## [PROBLEM A]
Reproduce the passage of the thread on indexing XML stored on HDFS from "I also would" to "handle this problem.".
## [PROBLEM B]
In the thread on indexing XML stored on HDFS, which lucidworks tool does Matthew Roth describe as looking the most promising?

--- START OF EXTRACT PROVIDED ---

Re: indexing XML stored on HDFS

2017-12-07 Thread Matthew Roth
Yes the post tool would also be an acceptable option and one I am familiar
with. However, I also am not seeing exactly how I would query hdfs. The
hadoop-solr [0
<https://github.com/lucidworks/hadoop-solr/wiki/IngestMappers>] tool by
lucidworks looks the most promising. I have a meeting to attend to shortly,
and maybe I can explore that further in the afternoon.

I also would like to look further into solrj. I have no real reason to
store the results of the XSL transformation anywhere other than solr. I am
simply not familiar with it. But on the surface it seems like it might be
the most performant way to handle this problem.

If I do pursue this with solrj and spark will solr handle multiple solrj
connections all trying to add documents?

[0] https://github.com/lucidworks/hadoop-solr/wiki/IngestMappers

On Wed, Dec 6, 2017 at 5:36 PM, Erick Erickson 
wrote:

> Perhaps the bin/post tool? See:
> https://lucidworks.com/2015/08/04/solr-5-new-binpost-utility/
>
> On Wed, Dec 6, 2017 at 2:05 PM, Matthew Roth  wrote:
> > Hi All,
> >
> > Is there a DIH for HDFS? I see this old feature request [0
> > <https://issues.apache.org/jira/browse/SOLR-2096>] that never seems to
> have
> > gone anywhere. Google searches and searches on this list don't get me to
> > far.
> >
> > Essentially my workflow is that I have many thousands of XML documents
> > stored in hdfs. I run an xslt transformation in spark [1
> > <https://github.com/elsevierlabs-os/spark-xml-utils>]. This transforms
> to
> > the expected solr input of . This is
> > than written the back to hdfs. Now how do I get it back to solr? I
> suppose
> > I could move the data back to the local fs, but on the surface that feels
> > like the wrong way.
> >
> > I don't need to store the documents in HDFS after the spark
> transformation,
> > I wonder if I can write them using solrj. However, I am not really
> familiar
> > with solrj. I am also running a single node. Most of the material I have
> > read on spark-solr expects you to be running SolrCloud.

--- END OF EXTRACT PROVIDED ---
--- START OF SUPPLIED MATERIAL ---

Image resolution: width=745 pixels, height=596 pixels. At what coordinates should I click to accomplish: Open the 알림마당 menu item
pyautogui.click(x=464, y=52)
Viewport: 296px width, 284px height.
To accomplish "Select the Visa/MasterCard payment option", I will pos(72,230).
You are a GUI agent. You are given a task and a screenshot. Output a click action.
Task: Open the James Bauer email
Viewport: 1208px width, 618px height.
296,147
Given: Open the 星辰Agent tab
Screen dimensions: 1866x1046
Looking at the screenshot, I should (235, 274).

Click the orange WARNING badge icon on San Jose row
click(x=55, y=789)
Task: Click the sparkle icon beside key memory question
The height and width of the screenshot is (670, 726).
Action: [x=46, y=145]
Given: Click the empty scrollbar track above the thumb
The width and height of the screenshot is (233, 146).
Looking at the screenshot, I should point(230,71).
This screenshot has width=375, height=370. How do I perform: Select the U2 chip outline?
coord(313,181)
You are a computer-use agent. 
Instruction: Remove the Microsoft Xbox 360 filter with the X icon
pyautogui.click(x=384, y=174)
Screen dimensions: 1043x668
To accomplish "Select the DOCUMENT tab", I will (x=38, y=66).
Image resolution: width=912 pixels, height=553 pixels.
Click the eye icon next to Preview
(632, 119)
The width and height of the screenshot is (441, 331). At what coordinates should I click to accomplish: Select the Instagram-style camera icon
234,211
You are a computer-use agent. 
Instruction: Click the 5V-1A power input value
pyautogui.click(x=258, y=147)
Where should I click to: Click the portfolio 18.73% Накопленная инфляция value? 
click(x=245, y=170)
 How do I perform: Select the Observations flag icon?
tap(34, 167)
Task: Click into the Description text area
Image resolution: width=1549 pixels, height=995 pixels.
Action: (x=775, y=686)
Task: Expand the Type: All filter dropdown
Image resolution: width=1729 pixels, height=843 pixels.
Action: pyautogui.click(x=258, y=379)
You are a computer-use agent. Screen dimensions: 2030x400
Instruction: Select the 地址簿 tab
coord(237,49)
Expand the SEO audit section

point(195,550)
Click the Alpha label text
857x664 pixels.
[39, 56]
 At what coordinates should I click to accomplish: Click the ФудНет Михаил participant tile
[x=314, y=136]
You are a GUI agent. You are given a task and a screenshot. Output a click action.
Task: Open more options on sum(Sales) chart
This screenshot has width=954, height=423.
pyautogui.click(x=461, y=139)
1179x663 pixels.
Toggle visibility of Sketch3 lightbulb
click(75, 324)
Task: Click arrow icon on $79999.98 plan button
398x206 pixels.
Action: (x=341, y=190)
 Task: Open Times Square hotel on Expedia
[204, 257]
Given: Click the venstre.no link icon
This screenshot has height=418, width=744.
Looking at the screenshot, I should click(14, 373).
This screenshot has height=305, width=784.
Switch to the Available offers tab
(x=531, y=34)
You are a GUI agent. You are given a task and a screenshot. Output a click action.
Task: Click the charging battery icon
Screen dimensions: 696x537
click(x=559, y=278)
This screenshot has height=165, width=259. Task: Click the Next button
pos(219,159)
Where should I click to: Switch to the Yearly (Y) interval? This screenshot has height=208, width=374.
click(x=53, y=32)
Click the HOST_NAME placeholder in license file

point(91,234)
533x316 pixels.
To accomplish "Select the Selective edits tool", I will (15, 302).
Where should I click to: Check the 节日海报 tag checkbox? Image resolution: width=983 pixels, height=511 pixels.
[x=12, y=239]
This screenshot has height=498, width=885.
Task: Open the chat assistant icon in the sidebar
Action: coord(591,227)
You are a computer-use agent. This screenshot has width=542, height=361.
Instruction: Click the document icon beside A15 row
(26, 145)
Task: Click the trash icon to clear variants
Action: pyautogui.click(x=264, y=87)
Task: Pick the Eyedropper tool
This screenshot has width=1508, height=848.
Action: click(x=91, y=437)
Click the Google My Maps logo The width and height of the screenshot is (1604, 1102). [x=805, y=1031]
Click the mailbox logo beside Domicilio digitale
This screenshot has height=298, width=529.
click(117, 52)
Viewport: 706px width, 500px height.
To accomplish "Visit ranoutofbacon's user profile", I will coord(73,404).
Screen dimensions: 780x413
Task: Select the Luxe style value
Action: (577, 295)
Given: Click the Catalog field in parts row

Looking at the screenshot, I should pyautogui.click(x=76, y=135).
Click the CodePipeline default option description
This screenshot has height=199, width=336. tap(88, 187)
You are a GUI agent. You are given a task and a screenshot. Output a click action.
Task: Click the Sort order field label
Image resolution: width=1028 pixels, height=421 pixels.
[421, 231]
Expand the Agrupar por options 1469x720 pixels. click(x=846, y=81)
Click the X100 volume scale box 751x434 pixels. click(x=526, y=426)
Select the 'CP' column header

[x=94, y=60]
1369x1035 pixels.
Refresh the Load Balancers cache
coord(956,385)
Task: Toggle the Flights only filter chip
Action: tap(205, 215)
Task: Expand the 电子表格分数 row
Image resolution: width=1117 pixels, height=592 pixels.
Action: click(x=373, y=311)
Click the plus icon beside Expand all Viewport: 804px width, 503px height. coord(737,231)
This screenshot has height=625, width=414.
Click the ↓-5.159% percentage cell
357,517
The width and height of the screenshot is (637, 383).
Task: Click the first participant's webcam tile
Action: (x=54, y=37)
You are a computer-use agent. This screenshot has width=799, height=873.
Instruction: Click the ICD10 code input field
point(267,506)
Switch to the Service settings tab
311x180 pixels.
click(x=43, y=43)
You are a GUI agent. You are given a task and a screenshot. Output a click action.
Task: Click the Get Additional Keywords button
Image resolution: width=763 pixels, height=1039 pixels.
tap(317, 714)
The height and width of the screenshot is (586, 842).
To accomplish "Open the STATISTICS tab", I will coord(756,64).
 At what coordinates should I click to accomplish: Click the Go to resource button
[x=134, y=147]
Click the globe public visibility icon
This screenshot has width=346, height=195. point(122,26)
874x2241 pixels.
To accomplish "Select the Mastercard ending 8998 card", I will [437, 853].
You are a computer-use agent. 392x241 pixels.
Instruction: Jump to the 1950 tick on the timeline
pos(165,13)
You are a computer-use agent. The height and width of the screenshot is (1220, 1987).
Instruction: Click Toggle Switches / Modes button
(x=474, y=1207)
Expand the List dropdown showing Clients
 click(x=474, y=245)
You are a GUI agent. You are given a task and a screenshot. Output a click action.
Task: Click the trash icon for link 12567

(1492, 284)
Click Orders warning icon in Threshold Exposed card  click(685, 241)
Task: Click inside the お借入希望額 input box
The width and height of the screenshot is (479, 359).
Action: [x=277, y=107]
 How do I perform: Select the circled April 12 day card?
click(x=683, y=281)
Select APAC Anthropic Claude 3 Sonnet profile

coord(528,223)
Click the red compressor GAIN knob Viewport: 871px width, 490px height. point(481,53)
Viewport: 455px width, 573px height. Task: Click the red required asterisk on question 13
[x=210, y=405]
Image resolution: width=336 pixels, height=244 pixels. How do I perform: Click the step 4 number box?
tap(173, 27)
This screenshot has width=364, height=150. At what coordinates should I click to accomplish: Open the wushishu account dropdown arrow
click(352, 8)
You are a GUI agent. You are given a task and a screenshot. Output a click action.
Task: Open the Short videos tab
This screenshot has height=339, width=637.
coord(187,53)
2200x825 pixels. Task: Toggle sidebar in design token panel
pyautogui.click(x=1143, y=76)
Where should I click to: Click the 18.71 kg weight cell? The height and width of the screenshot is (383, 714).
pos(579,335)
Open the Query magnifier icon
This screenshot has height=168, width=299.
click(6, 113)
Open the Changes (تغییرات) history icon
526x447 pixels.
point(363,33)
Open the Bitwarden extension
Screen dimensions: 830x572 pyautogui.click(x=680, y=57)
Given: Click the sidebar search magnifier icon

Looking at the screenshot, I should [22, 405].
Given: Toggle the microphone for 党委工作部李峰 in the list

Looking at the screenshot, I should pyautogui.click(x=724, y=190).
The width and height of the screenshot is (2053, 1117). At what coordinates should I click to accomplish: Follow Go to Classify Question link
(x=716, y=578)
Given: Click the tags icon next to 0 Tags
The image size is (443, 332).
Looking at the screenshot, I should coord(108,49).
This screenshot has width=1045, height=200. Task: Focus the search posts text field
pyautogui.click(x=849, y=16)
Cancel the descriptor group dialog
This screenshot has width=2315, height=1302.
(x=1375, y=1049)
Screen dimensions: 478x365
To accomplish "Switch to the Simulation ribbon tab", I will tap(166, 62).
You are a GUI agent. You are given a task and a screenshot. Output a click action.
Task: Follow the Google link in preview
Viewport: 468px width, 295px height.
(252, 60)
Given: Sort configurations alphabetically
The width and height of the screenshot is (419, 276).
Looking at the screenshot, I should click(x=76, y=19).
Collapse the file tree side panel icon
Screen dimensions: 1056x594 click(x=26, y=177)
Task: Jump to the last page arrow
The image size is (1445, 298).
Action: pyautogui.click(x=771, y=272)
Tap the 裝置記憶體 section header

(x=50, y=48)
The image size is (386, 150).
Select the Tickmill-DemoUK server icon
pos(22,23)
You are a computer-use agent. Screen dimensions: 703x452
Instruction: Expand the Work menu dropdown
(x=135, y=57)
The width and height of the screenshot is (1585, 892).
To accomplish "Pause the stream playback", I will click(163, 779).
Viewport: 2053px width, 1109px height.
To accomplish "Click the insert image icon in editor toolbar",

--- END OF SUPPLIED MATERIAL ---

## [RIGHT ANSWER A]
I also would like to look further into solrj. I have no real reason to
store the results of the XSL transformation anywhere other than solr. I am
simply not familiar with it. But on the surface it seems like it might be
the most performant way to handle this problem.

## [RIGHT ANSWER B]
The hadoop-solr tool.